**Records shown:**
______________________________
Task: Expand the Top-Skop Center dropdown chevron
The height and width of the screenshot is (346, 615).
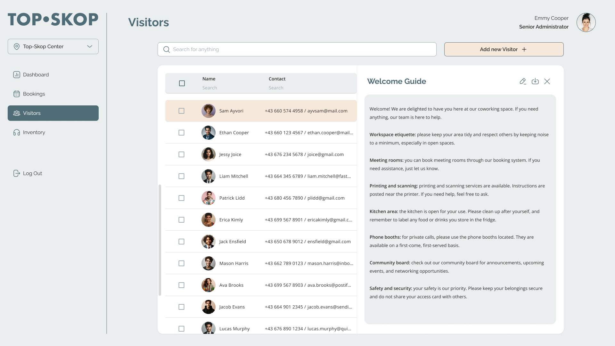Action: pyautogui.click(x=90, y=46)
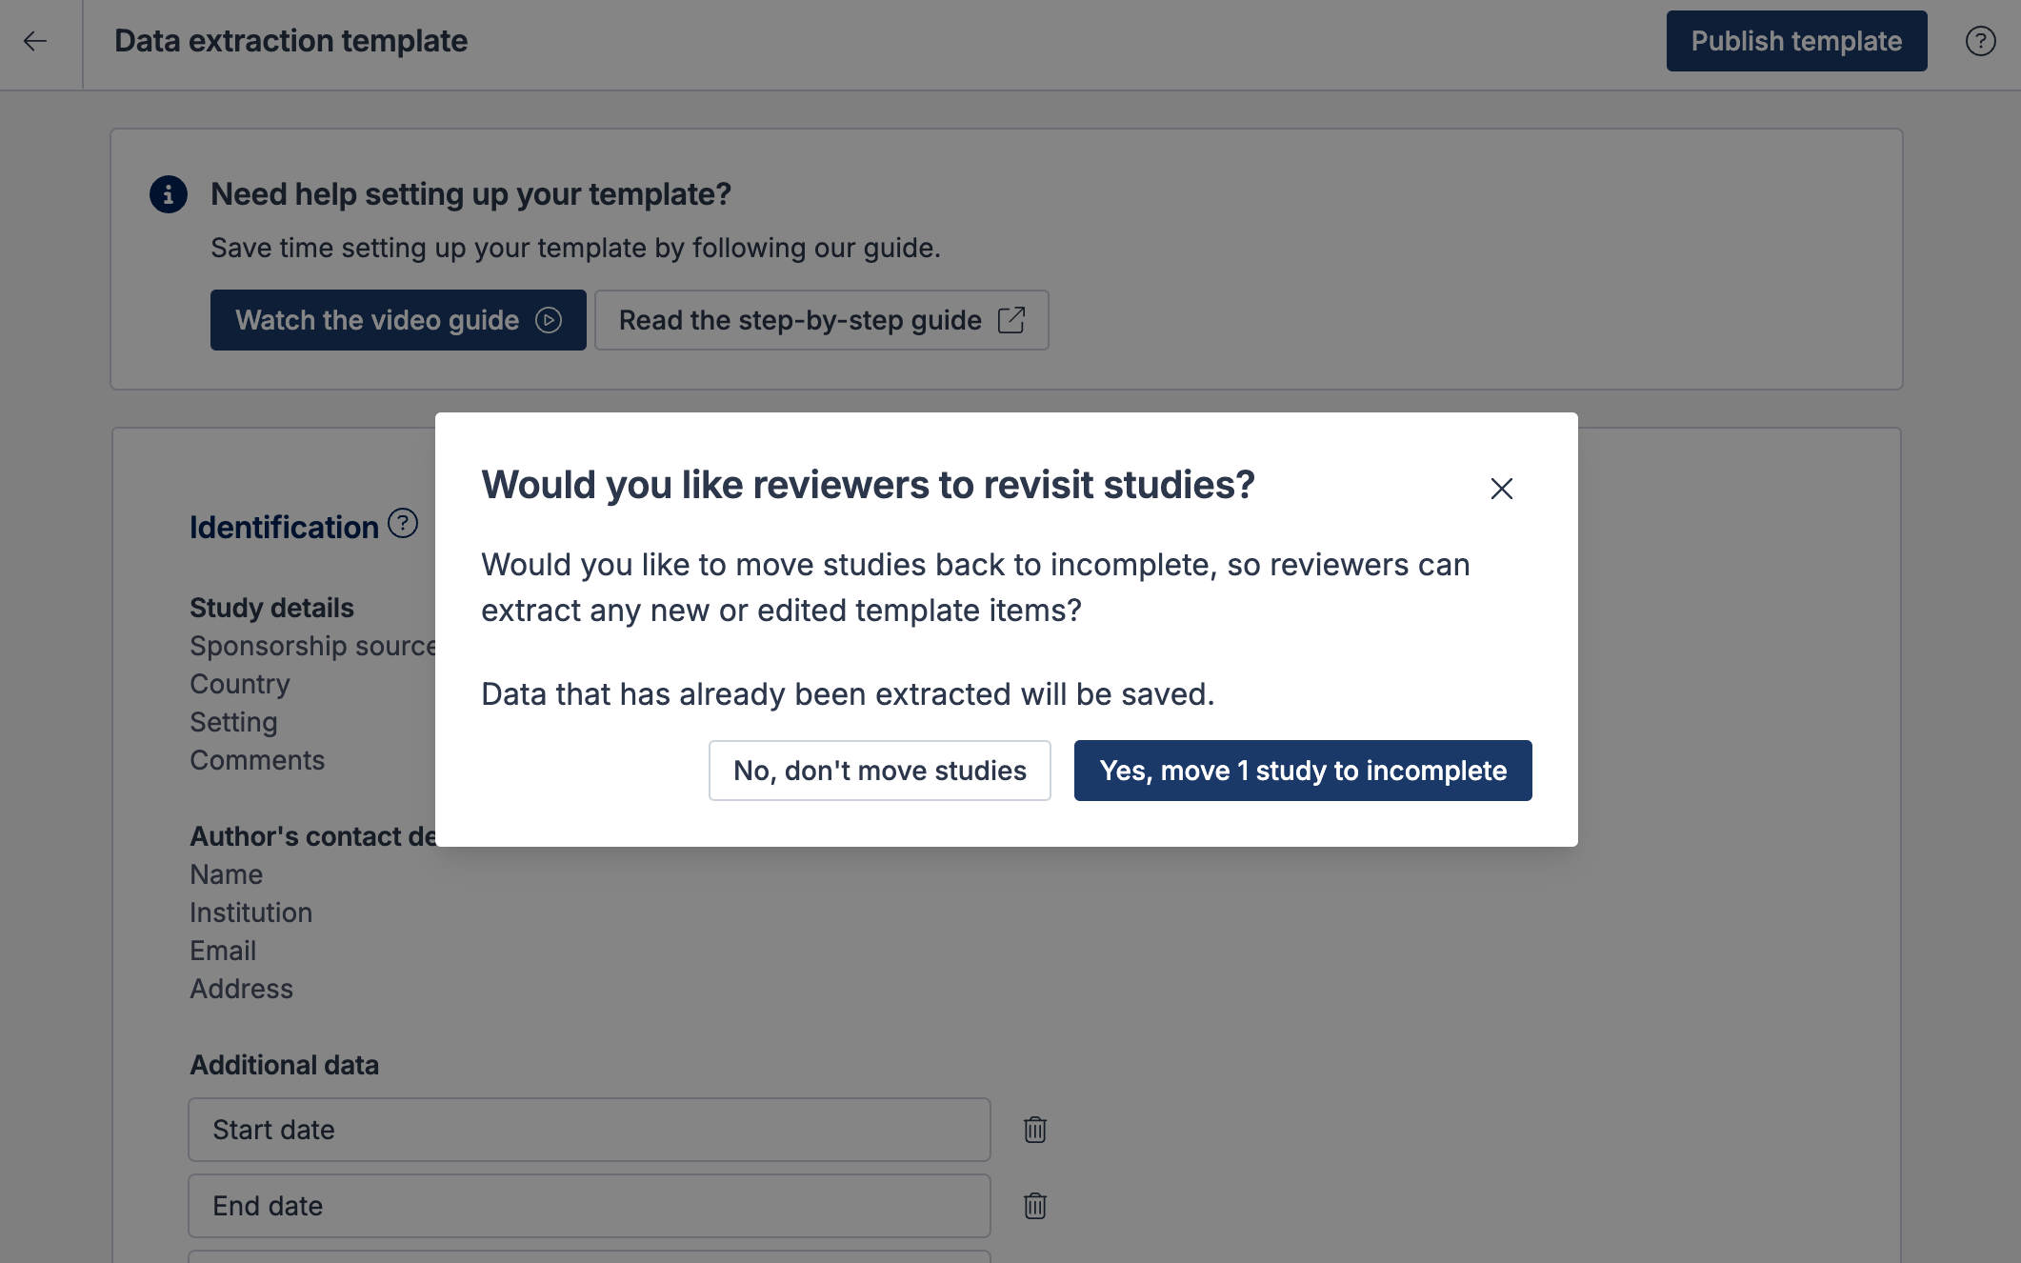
______________________________
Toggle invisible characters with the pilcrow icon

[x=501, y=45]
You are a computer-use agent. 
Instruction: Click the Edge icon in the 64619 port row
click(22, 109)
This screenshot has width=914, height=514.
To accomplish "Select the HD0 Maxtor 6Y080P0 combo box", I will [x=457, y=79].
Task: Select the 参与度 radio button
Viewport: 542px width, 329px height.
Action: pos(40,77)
______________________________
**Task details:**
Recast everything from the line containing "This screenshot has width=914, height=514." down to the line containing "Action: pos(40,77)" as a CSV with the columns instruction and response. Give one row per record, with the record's text and its answer each in a single quoted field and line breaks replaced by spaces.

**Task response:**
instruction,response
"This screenshot has width=914, height=514. To accomplish ""Select the HD0 Maxtor 6Y080P0 combo box"",","I will [x=457, y=79]."
"Task: Select the 参与度 radio button Viewport: 542px width, 329px height.","Action: pos(40,77)"